◆ Task prompt
The lines from the one containing "Menu (24, 63)" through the final line of the data below must be written out exactly, both included, and nothing more.

(Stored dataset items)
"""

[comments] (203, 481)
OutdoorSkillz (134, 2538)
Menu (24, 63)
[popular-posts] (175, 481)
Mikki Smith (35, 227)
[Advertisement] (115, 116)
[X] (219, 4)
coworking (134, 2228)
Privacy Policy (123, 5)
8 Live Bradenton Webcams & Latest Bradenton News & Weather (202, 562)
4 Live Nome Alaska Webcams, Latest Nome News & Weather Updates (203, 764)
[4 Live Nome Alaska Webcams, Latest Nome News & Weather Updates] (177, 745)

"""

◆ Result of the exercise
Menu (24, 63)
[popular-posts] (175, 481)
Mikki Smith (35, 227)
[Advertisement] (115, 116)
[X] (219, 4)
coworking (134, 2228)
Privacy Policy (123, 5)
8 Live Bradenton Webcams & Latest Bradenton News & Weather (202, 562)
4 Live Nome Alaska Webcams, Latest Nome News & Weather Updates (203, 764)
[4 Live Nome Alaska Webcams, Latest Nome News & Weather Updates] (177, 745)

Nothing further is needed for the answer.